We’ve got some random walks floored at zero. We’re assuming that balances can’t be negative. It looks like some folks are doing really well but others not so much. How do we translate these balances to survival models.

Defining the Event

Survival analysis is all about examining time-to-event phenomena. Back in ecology land, the event was death, but when does a bank account die? Earlier we floored balances at zero. Some banks charge overdraft fees, so when a customer reaches zero, they’re likely to be charged a fee. We’ll just assume that reaching zero means that a bank account is done for. First let’s calculate the first month that the account hit zero.
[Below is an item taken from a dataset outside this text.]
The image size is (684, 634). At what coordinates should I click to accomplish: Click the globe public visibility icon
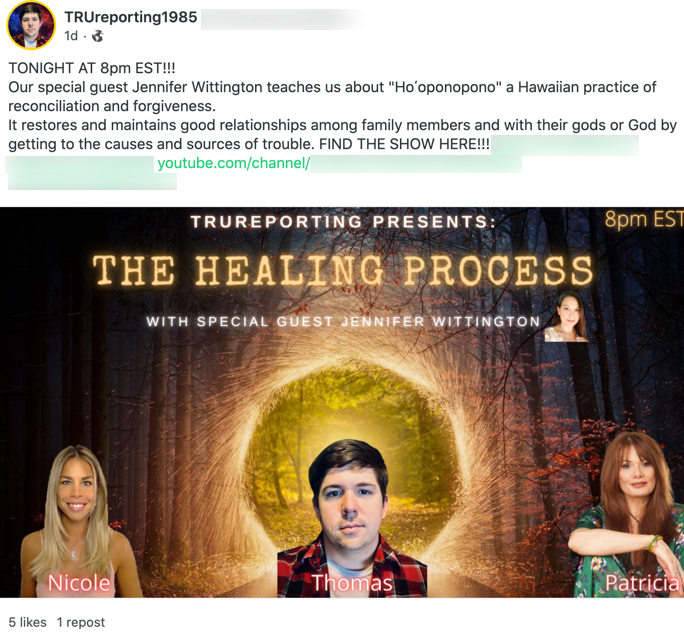point(97,36)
That’s when the “death” event occurs.

first_zero_month <- balance_by_month |> 
  filter(balance == 0) |> 
  summarise(first_zero_month = min(.data$month))
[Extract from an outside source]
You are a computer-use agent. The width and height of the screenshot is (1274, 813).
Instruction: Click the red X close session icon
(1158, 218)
ggplot(first_zero_month, aes(x = first_zero_month)) + 
  geom_bar()

It looks like a cascade of death events. Most occur in the first month with fewer and fewer as the year goes on. But we’ve got a problem! We need to represent this in the data. In this analysis, we don’t want bank accounts to suddenly come back alive! We need to define our event clearly.

event_by_month <- balance_by_month |> 
  left_join(first_zero_month, by = "account_id") |> 
  mutate(event = if_else(month >= first_zero_month, 1, 0)) |> 
  mutate(month = as.integer(month)) |> 
  select(account_id, month, event)

event_by_month |> 
  head() |> 
  kable()
account_id month event
1 1 1
1 2 1
1 3 1
1 4 1
1 5 1
1 6 1

Now our event column stays put once the account balance hits zero.
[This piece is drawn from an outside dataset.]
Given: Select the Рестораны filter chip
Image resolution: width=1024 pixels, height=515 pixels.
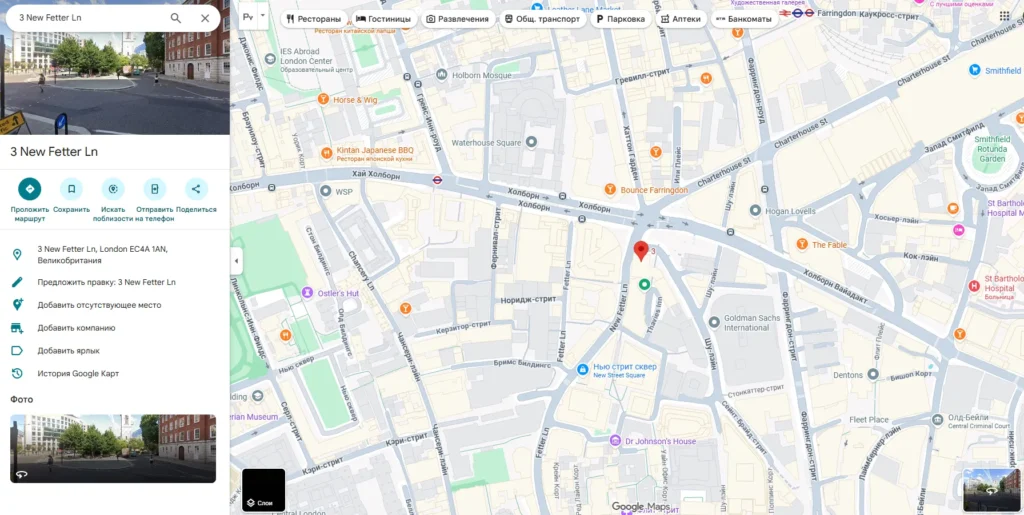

Fitting Our First Survival Model

Survival models are built in to R. Ain’t that great? Let’s fit a model.

library(survival)

fit_customer <- survfit(Surv(time = event_by_month$month, event = event_by_month$event) ~ 1)

plot(fit_customer, xlab = "Time", ylab = "Survival Probability", main = "Survival Curve for Customers")

Base R plots are just the best sometimes. Now let’s calculate the average life of an account using the Kaplan-Meier estimator.

survival_prob <- fit_customer$surv
times <- fit_customer$time
delta_time <- c(times[1], diff(times))
account_avg_life <- sum(survival_prob * delta_time)

There you have it! On average an account lasts 6 months.